# What you need to do:
Copy out word for word the stretch of items from the line containing "551x249 pixels." through the line containing "tap(107, 172)".

%%

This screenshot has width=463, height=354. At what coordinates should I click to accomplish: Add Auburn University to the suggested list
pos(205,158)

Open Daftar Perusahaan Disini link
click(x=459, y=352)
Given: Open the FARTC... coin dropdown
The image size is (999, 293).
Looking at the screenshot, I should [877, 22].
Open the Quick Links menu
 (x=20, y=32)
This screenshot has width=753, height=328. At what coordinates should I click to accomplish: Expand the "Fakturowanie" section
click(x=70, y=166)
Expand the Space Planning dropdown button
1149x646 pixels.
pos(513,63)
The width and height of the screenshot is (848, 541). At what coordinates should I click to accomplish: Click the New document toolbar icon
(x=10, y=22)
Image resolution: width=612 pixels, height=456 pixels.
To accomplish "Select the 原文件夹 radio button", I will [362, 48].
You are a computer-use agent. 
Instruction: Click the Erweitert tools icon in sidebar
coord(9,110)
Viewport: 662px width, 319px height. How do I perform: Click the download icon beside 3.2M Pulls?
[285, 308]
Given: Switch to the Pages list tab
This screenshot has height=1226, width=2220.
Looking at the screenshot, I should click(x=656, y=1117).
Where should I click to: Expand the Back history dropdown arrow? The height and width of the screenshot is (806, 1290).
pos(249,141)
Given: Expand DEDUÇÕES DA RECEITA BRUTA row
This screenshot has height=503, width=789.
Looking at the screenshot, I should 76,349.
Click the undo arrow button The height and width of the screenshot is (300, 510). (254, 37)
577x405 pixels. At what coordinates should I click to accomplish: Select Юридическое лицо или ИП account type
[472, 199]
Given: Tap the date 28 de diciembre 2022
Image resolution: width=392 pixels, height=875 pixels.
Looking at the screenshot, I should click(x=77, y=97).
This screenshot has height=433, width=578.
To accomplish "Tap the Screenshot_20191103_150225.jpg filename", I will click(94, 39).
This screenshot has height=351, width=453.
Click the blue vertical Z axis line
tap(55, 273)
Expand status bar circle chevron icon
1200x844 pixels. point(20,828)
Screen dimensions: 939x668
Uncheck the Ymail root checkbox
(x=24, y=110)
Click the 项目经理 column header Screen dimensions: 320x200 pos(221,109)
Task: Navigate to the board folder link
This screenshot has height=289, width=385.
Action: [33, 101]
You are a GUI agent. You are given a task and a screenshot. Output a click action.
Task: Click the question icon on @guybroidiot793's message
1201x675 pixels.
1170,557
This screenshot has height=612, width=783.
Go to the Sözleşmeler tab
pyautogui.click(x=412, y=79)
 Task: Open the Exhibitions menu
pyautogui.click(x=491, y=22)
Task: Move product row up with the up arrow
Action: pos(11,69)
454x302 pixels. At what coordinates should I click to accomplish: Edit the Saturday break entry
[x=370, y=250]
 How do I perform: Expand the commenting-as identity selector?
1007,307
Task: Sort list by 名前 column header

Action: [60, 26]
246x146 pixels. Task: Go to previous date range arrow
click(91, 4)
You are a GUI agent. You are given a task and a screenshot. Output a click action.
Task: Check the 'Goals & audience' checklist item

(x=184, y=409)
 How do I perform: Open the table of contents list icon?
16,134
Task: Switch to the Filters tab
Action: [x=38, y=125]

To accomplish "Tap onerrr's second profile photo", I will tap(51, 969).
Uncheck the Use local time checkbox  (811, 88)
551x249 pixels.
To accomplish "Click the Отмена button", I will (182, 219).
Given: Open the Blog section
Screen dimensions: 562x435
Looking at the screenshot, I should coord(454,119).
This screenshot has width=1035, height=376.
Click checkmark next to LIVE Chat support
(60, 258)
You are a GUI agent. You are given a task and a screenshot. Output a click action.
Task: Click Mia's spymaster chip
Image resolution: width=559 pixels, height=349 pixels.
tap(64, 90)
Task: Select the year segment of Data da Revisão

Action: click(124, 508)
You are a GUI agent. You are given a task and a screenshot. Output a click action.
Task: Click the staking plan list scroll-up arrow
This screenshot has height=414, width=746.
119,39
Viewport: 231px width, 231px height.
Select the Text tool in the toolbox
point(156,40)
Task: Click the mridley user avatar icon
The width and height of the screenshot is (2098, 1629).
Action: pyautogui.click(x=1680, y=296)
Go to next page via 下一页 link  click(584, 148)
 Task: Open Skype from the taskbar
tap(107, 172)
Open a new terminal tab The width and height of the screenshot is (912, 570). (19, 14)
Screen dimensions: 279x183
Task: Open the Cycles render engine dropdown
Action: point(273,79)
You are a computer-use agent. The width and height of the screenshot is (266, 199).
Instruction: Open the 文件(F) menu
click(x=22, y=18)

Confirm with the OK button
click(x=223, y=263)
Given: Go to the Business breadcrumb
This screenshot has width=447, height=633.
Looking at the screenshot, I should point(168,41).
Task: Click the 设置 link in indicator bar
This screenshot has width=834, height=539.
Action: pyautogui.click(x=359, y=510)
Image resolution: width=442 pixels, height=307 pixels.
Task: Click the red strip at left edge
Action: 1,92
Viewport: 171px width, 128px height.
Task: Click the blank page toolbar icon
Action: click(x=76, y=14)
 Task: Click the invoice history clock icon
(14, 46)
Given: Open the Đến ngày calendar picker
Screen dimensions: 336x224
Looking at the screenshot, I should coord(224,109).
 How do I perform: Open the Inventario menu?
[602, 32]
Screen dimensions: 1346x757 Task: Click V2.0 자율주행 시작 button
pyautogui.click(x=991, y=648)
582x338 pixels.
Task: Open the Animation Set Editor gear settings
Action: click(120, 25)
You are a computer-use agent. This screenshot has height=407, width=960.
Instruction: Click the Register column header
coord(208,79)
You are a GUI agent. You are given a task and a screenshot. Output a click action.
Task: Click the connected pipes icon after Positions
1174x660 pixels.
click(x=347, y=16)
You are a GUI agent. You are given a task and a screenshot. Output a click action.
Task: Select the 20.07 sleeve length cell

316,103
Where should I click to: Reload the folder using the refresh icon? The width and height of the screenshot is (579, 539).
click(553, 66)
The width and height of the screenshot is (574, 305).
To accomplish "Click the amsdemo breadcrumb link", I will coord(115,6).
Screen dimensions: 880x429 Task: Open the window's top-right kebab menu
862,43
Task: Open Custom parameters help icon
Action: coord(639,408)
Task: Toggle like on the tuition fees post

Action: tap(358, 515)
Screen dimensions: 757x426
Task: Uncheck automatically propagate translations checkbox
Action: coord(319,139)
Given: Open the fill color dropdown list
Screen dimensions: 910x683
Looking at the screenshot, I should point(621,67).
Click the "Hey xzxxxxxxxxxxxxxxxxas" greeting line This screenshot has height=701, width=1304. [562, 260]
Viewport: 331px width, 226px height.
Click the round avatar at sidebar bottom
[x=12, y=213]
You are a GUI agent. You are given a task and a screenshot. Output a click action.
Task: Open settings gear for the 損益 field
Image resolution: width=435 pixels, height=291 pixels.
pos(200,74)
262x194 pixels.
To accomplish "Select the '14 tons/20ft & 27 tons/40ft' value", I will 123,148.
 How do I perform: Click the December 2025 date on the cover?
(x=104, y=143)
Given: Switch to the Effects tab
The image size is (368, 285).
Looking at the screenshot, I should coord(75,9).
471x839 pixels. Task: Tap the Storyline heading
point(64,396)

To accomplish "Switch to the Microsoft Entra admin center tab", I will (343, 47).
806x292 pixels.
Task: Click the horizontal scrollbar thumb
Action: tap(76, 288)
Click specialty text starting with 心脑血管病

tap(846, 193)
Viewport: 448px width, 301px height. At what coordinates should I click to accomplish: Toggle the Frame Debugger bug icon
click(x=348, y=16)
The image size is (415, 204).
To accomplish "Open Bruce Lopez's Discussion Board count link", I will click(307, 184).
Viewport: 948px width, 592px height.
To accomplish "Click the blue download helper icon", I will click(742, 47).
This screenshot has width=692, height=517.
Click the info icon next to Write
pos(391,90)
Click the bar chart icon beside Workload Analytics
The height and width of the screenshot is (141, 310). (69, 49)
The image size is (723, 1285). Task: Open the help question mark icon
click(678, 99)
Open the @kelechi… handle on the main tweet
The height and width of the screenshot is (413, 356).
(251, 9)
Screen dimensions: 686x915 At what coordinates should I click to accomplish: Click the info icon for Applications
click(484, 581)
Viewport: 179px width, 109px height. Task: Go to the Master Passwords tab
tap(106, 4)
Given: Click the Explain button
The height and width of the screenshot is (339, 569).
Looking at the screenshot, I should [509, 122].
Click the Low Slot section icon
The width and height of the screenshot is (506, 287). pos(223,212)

%%

# The output:
551x249 pixels.
To accomplish "Click the Отмена button", I will (182, 219).
Given: Open the Blog section
Screen dimensions: 562x435
Looking at the screenshot, I should coord(454,119).
This screenshot has width=1035, height=376.
Click checkmark next to LIVE Chat support
(60, 258)
You are a GUI agent. You are given a task and a screenshot. Output a click action.
Task: Click Mia's spymaster chip
Image resolution: width=559 pixels, height=349 pixels.
tap(64, 90)
Task: Select the year segment of Data da Revisão

Action: click(124, 508)
You are a GUI agent. You are given a task and a screenshot. Output a click action.
Task: Click the staking plan list scroll-up arrow
This screenshot has height=414, width=746.
119,39
Viewport: 231px width, 231px height.
Select the Text tool in the toolbox
point(156,40)
Task: Click the mridley user avatar icon
The width and height of the screenshot is (2098, 1629).
Action: pyautogui.click(x=1680, y=296)
Go to next page via 下一页 link  click(584, 148)
 Task: Open Skype from the taskbar
tap(107, 172)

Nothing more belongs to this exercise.